パレスチナ承認150カ国超に 仏大統領「虐殺止めよ」、日本は見送り
米ニューヨークの国連本部で開かれたパレスチナ和平会議で、フランスのマクロン大統領はパレスチナを正式に国家承認すると表明した。マクロン氏は「ガザの爆撃と虐殺を止める時が来た」と述べ、イスラエルにガザ攻撃停止を強く要請した。
イギリスやカナダも同様に承認を行い、パレスチナを国家承認した国は150カ国を超える。しかしアメリカや日本、イタリアなどは承認を見送り、主要7カ国の対応は分かれた。マクロン氏は「承認は交渉の道を開く」とし、 イスラエルとパレスチナが独立国家として共存する「2国家解決」の必要性を訴えた。
ただ、イスラエルのネタニヤフ首相は「テロに莫大な報酬を与えている」と批判し、「パレスチナ国家は誕生しない」と断言している。国際社会も一枚岩ではなく、各国の立場の違いが浮き彫りになっている。
今更ながら、パレスチナ問題についてぼんやりくらいにしか理解していなかった為、改めてこの問題を調べてみたところ、何がどうやって『あまりにも複雑で、宗教や歴史、政治的な思惑が幾重にも絡み合い、一般の人間には到底理解しきれない問題』なのか少しは理解ができました。
しかしその複雑さの陰で、最も多くを背負わされているのは、ただ日常を穏やかに生きたいと願う普通の市民です。大多数の人々は戦争を望んでいない。
それでも争いが終わらないのは、宗教や政治といった「正義」の名を借りた力が、人々の思いをはるかに超えて衝突し続けているからではないでしょうか。結局のところ、戦争を動かしているのは人々の憎しみや願いではなく、もっと深いところにある構造的な支配の仕組みや欲望なのだと思います。

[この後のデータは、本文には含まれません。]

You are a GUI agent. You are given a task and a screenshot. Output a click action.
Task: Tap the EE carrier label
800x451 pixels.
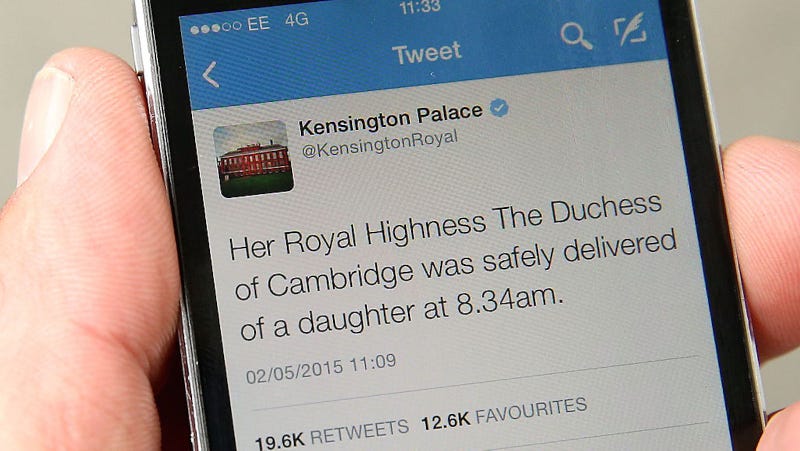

そう考えると、パレスチナ問題は単なる地域紛争ではなく、人間社会が抱える根本的な矛盾を映し出している鏡のようにも感じられます。そしてその鏡を前にしたとき、私たちは「平和を望む声」をどれほど大切にできるのか、まさに平和ボケをしていると揶揄される我が国日本にもその問いが鋭く突きつけられていると感じた記事でした。